Many businesses whose owners use their personal property for a business can survive property loss if they file for bankruptcy under this Chapter instead of chapter 7.

Chapter 7, on the other hand, is used by businesses that expect liquidation. In the cases where this Chapter is applied, the companies at hand have no viable future because the debt the firm has is overwhelming, and reorganization cannot be of help. Partnerships, corporations, and sole proprietorships can all file for bankruptcy under chapter 7. Still, sole proprietorships are more likely to file for bankruptcy under chapter 13, so they do not lose their personal property. 

A business can also file for bankruptcy under chapter 7 if it does not have any significant assets or a sole proprietorship that relies on the owner’s skills. However, for a business to successfully pass for liquidation, the business owner/applicant must be subjected to a means test. This determines if their income level can allow for settlement. If they do not meet that threshold, the application is rejected. If, however, the business meets the requirements, then it can be dissolved. 

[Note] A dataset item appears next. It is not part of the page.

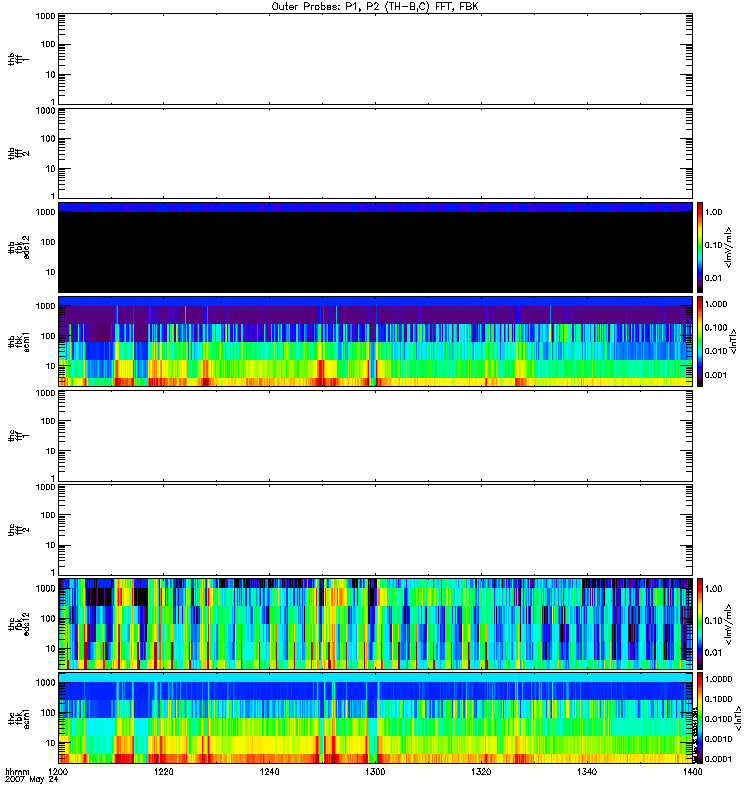Click the thb scm1 nT color bar
Image resolution: width=750 pixels, height=800 pixels.
(x=701, y=341)
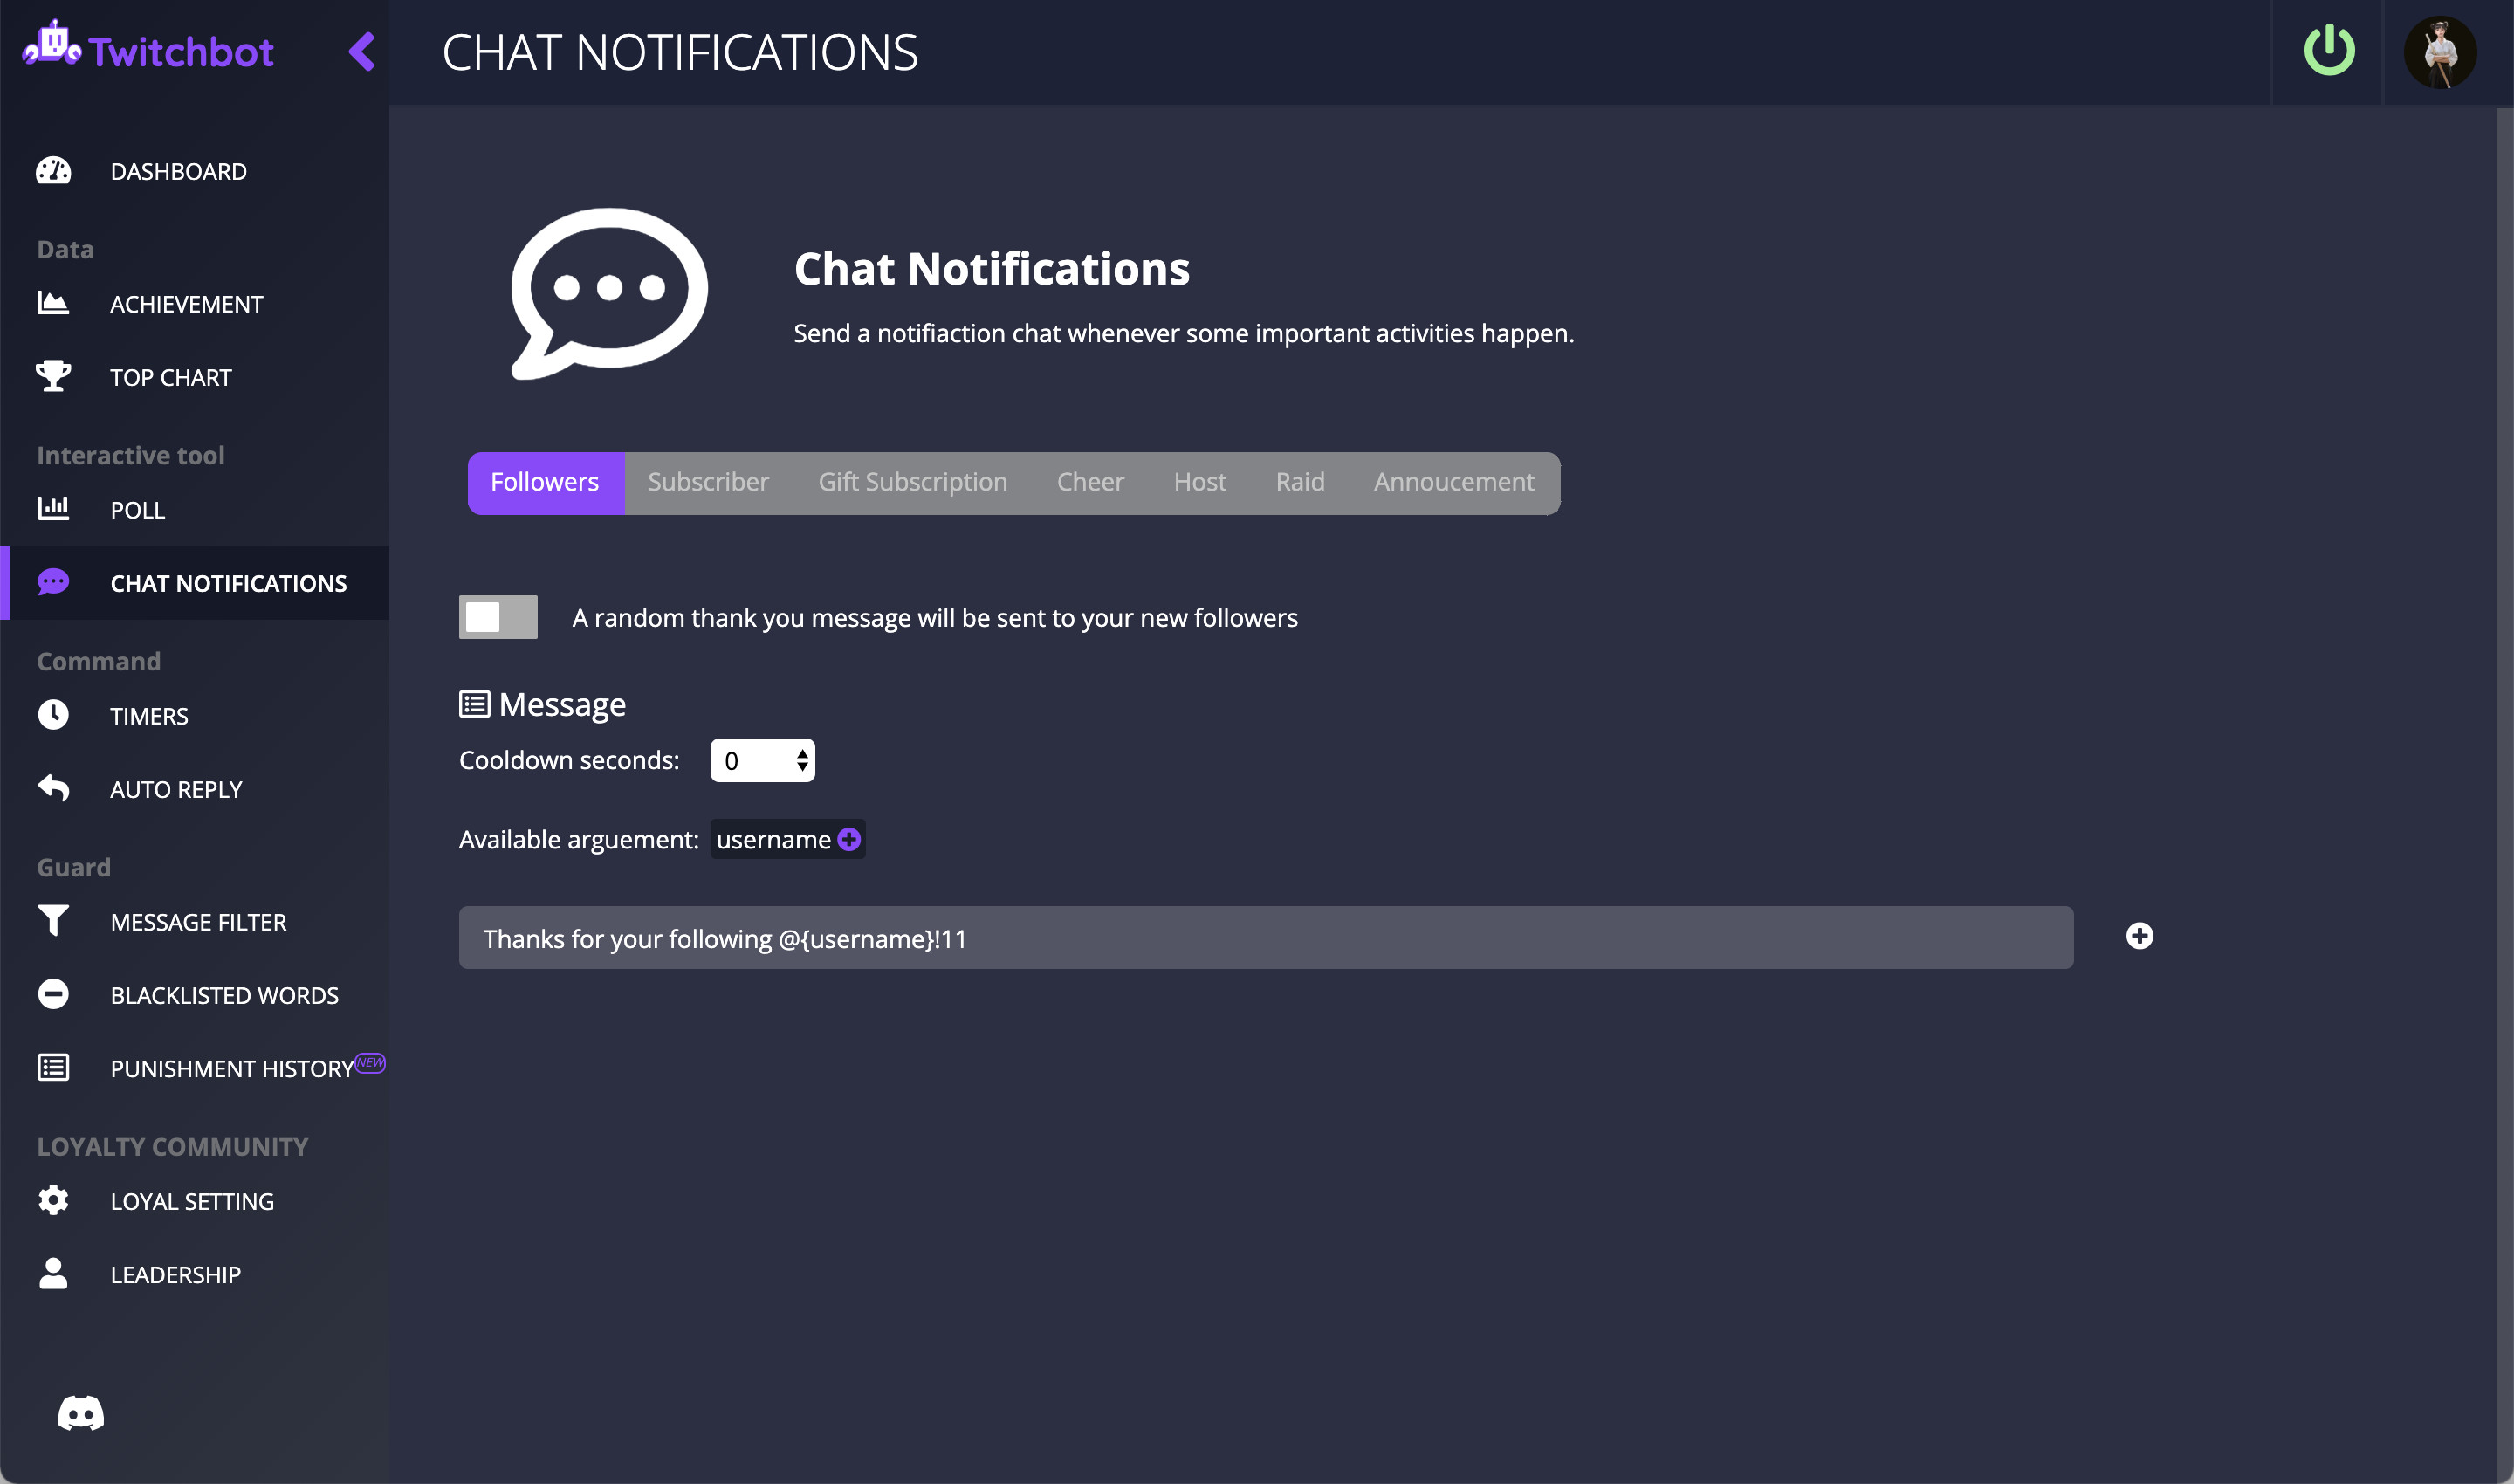
Task: Open Auto Reply via arrow icon
Action: tap(53, 788)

Once the business is dissolved, a trustee is given the responsibility of possessing the company’s assets and redistributing it among the creditors by the bankruptcy court. Once the assets are distributed among the creditors, and the court’s trustee is paid, the business owner is discharged. In this way, they are released from any debt obligations that they have. Only sole-proprietorships receive a discharge after liquidation. 

Chapter 11 also allows for business reorganization. The Chapter is favorable for sole proprietorships with income levels that do not allow them to file for bankruptcy under chapter 13. It is also suitable for partnerships and corporations. The business is allowed to resume activity under the watch of a trustee appointed by the bankruptcy court. The company has to present a reorganization plan file with details on how they will repay the creditors. They have options including recovering assets, terminating leases and contracts, and partially repaying debts as they seek to return to their feet. This plan is usually brought before the creditors who vote for it, and then it is taken to the bankruptcy court for approval. These plans are lengthy and complicated. The Small Business Reorganization Act of 2019 enacted a subchapter of Chapter that does not necessitate creditors to approve the court plan.

Filing for bankruptcy is a reality that many businesses face, especially in their initial years of operation. The kind of bankruptcy that a business files for depends on the type of business and its circumstances. A company will file for bankruptcy under chapter 7, 11 or 13. Contacting a bankruptcy attorney to guide you through filing for bankruptcy will ensure that you put your best interests at heart as a business.